One could watch Andrei Ujica’s TWST: Things We Said Today, a new documentary about the Beatles’ iconic August 1965 concert at Shea Stadium, and come away feeling frustrated that the actual August 1965 concert at Shea Stadium is not, in fact, featured onscreen.
Hence my warning to you, because it would be a sad thing indeed if this lovely, eye-opening, complexly experiential (and experimental) picture disappointed anybody.
Fans of the Fab Four know, of course, that The Beatles at Shea Stadium is already a thing that exists, or at least existed, though it has been mired in various rights kerfuffles for years.
This documentary is primarily in line with the temporal disconnects of the Paul McCartney-penned titular song — which isn’t heard here, but which McCartney has referred to as “future nostalgia.”

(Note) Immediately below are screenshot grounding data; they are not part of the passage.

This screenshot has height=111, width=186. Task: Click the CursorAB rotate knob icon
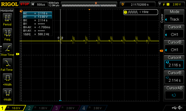[174, 95]
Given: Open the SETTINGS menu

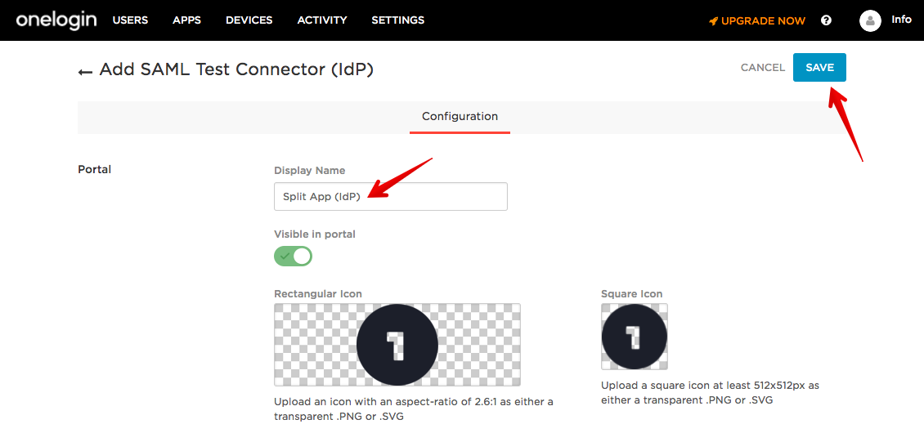Looking at the screenshot, I should (x=397, y=20).
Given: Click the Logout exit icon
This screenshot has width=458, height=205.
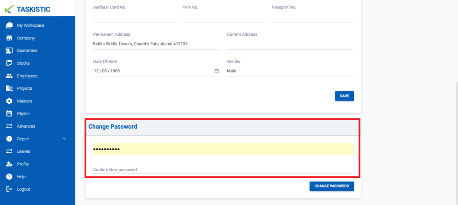Looking at the screenshot, I should (9, 189).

TWST begins on Aug. 13, 1965, as the Beatles arrive in New York City. They’re the biggest band in the world, but much of the talk from local journalists — featured here interviewing fans, peppering the quartet with press conference questions and offering commentary across several mediums — is about the possibility that the Beatles might already have been usurped by other bands. For the screaming fans, John, Paul, George and Ringo couldn’t be more representative of the present. To cynical reporters, they’re the past (or perhaps those reporters are already stuck in the past themselves). And as viewers, we exist in a spectral middle ground between future, past and present.
Bear with me, because this is about to get a little dizzying: We’re taken through the day by several guides, including Geoffrey O’Brien, the teenaged reporter son of a legendary NYC DJ, and Judith Kristen, an eager adolescent concertgoer. Kristen’s words, voiced by Therese Azzara, are from her diary; O’Brien’s, performed by Tommy McCabe, from what the press notes call an “autofictional account.” Both are woven together with fragments from Ujica’s fictional short story, “Isabela, the Friend of the Butterflies.”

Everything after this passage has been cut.